TASK PROMPT:
For the listing that follows, give again exactly the lines from the one with "Артикул: (737, 299)" to the one with "Модерн (248, 420)", including both.

========================================

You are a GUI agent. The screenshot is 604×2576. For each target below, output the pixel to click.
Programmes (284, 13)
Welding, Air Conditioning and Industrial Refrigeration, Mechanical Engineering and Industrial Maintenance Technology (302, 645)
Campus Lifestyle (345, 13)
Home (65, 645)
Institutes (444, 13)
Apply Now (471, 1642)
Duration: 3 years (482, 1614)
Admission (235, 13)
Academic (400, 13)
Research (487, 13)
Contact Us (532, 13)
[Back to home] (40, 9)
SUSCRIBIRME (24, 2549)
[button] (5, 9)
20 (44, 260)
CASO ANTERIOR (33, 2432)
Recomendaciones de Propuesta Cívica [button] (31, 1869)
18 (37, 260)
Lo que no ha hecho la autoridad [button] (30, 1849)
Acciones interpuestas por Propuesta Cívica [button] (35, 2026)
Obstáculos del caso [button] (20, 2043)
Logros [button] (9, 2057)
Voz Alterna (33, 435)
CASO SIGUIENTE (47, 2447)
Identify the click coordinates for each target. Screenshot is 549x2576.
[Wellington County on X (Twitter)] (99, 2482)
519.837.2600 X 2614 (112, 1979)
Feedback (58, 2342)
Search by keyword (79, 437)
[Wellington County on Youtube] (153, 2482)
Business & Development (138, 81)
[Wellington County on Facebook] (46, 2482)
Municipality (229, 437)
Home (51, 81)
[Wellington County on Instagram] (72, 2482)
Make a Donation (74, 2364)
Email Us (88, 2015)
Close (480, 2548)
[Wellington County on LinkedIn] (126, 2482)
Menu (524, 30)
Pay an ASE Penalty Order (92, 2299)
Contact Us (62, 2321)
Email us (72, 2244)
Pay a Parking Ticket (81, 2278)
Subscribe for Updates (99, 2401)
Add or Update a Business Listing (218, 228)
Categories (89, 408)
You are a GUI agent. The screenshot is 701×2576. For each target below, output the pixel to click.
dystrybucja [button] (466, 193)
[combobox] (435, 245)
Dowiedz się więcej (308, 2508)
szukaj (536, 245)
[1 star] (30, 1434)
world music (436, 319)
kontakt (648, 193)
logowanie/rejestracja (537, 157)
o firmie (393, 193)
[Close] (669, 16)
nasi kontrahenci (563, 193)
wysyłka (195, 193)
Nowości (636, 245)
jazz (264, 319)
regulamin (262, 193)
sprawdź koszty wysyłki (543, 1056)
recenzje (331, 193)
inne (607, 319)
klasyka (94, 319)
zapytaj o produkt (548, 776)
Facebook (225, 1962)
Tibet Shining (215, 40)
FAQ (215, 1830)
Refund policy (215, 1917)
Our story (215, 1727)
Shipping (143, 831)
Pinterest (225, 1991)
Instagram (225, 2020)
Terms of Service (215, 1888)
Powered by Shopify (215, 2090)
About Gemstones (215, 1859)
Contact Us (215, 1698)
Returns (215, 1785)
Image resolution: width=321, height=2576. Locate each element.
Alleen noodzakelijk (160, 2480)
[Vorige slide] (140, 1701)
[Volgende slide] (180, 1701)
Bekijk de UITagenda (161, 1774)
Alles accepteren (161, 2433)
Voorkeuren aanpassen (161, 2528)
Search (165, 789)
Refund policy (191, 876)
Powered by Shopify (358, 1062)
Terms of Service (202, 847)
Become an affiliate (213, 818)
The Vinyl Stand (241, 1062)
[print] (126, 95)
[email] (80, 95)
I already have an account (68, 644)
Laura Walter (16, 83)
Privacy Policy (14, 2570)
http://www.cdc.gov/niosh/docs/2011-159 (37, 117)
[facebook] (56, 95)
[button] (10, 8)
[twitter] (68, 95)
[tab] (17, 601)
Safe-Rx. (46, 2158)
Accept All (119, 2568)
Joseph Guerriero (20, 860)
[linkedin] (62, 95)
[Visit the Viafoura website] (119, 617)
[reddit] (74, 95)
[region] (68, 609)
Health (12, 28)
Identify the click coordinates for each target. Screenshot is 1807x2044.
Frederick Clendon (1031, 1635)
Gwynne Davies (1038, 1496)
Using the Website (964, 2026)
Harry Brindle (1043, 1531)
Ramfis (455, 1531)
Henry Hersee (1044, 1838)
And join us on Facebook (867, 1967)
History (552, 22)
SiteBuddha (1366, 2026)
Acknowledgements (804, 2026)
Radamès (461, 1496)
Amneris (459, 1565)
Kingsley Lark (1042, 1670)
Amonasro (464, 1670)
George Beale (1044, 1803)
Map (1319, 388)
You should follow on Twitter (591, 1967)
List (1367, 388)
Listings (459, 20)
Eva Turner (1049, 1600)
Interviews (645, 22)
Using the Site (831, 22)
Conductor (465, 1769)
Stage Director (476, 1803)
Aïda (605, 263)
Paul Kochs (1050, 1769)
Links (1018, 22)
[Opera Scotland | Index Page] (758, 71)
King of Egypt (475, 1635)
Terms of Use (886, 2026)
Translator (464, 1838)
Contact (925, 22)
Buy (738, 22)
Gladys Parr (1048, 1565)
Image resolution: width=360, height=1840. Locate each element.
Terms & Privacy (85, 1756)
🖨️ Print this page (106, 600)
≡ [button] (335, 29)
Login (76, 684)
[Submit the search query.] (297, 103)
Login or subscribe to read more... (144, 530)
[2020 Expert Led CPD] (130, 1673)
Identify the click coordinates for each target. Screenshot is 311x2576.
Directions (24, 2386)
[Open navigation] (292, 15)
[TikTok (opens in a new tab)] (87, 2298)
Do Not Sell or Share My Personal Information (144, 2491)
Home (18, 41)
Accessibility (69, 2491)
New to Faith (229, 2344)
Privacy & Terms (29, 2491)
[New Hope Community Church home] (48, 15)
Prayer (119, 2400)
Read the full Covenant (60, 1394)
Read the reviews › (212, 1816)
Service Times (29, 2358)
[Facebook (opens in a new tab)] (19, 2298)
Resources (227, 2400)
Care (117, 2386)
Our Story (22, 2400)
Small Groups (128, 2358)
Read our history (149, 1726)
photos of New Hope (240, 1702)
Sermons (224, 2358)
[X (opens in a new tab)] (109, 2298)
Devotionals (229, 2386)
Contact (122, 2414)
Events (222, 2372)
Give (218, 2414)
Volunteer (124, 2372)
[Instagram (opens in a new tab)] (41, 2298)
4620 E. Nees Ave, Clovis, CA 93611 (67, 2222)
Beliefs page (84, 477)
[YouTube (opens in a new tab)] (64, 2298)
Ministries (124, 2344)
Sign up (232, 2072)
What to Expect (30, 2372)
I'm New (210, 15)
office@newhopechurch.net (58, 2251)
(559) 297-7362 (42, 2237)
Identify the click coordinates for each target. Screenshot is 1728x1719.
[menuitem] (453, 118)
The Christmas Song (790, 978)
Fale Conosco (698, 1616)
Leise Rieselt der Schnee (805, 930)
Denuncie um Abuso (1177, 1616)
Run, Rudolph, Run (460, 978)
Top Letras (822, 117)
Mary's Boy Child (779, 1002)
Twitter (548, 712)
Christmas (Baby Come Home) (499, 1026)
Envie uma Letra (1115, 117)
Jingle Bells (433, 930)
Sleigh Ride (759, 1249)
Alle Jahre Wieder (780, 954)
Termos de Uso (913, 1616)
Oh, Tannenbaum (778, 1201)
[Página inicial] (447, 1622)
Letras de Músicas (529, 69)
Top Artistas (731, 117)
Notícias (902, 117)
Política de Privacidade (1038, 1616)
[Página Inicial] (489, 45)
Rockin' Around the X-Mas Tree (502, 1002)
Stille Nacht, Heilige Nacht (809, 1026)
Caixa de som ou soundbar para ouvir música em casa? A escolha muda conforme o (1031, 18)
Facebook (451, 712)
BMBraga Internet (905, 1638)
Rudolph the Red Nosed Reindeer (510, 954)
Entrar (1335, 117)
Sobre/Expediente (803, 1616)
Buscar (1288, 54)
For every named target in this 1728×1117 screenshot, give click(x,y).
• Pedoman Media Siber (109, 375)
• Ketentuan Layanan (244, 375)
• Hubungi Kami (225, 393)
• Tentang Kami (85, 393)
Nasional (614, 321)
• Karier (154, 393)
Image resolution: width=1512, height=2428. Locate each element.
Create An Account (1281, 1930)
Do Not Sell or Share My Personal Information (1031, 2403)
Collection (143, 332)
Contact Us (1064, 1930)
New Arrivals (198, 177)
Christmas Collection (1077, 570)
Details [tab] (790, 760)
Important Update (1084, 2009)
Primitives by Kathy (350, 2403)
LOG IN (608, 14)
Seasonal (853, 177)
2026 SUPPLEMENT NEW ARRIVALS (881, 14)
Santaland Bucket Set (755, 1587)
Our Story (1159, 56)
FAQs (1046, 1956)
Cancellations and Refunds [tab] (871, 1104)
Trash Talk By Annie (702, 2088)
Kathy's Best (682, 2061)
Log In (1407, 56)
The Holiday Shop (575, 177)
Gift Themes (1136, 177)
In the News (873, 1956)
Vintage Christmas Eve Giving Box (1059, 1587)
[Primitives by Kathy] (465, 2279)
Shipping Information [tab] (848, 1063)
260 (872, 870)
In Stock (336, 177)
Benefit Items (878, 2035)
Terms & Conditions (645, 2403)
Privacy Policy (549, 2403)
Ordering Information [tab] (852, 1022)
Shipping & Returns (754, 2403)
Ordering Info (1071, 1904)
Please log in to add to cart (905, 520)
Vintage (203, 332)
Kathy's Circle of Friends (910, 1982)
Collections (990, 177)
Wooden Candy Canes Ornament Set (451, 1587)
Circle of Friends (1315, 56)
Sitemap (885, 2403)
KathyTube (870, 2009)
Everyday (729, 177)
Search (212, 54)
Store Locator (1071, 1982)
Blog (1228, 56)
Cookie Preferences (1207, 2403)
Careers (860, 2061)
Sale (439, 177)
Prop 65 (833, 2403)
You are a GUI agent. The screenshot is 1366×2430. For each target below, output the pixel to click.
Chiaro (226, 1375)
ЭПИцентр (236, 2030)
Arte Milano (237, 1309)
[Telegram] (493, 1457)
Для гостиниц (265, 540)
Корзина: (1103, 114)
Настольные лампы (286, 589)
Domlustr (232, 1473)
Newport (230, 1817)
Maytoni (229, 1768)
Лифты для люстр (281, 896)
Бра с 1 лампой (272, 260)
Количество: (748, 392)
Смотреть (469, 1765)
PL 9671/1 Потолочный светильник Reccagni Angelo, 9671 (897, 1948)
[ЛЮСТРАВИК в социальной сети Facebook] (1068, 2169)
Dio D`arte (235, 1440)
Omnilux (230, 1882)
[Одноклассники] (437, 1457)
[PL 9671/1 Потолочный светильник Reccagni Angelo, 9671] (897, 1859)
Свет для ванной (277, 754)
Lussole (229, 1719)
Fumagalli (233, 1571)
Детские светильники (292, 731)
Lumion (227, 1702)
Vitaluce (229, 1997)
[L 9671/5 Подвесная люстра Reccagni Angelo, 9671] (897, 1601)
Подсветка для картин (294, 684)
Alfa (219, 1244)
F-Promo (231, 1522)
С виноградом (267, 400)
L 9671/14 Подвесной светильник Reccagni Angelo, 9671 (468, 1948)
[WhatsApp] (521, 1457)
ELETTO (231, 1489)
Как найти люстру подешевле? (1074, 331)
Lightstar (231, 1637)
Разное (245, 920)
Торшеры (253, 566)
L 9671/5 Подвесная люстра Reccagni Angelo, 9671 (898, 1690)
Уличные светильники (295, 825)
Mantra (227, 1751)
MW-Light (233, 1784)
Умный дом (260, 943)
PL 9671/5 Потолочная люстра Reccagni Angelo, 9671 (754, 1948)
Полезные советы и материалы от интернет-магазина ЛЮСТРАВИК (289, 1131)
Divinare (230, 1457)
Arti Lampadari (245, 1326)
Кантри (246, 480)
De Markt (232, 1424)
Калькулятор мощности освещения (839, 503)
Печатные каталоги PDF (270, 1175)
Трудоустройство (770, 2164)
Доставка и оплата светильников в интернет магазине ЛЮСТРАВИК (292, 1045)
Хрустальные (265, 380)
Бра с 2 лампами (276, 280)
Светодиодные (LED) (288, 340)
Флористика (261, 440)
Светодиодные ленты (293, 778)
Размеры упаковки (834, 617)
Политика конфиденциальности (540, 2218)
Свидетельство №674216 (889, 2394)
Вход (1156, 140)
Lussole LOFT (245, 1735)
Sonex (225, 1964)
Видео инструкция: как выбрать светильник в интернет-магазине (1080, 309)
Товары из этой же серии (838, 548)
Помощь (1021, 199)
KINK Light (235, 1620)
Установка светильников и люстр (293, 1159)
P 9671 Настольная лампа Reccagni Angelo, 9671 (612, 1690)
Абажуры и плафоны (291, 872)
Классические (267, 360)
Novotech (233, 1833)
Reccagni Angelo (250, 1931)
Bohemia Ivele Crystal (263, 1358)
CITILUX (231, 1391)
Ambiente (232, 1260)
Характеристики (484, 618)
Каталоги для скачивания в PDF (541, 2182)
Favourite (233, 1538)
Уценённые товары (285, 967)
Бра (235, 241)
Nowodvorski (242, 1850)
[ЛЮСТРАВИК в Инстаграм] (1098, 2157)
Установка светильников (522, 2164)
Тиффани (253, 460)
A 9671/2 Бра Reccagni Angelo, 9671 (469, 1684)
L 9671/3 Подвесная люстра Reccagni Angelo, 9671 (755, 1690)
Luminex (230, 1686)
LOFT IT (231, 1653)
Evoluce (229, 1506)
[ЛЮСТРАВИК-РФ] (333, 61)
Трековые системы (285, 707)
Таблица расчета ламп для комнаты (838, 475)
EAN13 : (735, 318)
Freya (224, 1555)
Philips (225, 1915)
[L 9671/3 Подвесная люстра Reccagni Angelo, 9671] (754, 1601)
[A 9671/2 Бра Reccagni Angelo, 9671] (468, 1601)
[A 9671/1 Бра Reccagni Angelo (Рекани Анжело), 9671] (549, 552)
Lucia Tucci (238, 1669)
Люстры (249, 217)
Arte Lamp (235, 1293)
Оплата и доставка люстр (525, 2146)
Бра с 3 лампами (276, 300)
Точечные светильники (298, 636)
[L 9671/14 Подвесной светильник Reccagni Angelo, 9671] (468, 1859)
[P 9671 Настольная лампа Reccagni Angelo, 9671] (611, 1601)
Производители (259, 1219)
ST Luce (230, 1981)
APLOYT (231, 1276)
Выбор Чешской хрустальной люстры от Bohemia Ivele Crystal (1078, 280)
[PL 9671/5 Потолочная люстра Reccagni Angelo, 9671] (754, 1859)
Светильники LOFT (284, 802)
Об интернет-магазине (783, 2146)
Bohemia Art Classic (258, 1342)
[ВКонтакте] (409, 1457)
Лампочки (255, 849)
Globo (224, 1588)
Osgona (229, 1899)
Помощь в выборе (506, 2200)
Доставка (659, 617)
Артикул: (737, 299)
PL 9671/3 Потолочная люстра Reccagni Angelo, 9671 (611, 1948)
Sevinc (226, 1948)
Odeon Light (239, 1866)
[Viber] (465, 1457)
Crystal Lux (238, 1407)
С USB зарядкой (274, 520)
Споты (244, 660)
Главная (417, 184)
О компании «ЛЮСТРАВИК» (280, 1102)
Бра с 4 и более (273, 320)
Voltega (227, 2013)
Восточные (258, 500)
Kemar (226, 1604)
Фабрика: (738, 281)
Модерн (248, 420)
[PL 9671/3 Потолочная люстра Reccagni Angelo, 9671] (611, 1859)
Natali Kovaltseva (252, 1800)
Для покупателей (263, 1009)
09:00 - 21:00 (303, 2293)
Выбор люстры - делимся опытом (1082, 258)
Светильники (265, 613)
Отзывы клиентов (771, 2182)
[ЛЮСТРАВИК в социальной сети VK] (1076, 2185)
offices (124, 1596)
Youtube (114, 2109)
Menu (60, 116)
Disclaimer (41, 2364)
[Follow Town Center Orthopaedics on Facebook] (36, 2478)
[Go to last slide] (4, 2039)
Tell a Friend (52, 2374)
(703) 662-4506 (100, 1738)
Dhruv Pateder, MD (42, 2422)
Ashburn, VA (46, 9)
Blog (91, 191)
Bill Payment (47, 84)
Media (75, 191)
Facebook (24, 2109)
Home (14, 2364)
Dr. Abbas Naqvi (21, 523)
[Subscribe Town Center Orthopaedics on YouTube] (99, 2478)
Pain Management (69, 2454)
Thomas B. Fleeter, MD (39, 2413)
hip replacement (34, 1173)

========================================

EXERCISE RESULT:
Артикул: (737, 299)
PL 9671/3 Потолочная люстра Reccagni Angelo, 9671 (611, 1948)
Sevinc (226, 1948)
Odeon Light (239, 1866)
[Viber] (465, 1457)
Crystal Lux (238, 1407)
С USB зарядкой (274, 520)
Споты (244, 660)
Главная (417, 184)
О компании «ЛЮСТРАВИК» (280, 1102)
Бра с 4 и более (273, 320)
Voltega (227, 2013)
Восточные (258, 500)
Kemar (226, 1604)
Фабрика: (738, 281)
Модерн (248, 420)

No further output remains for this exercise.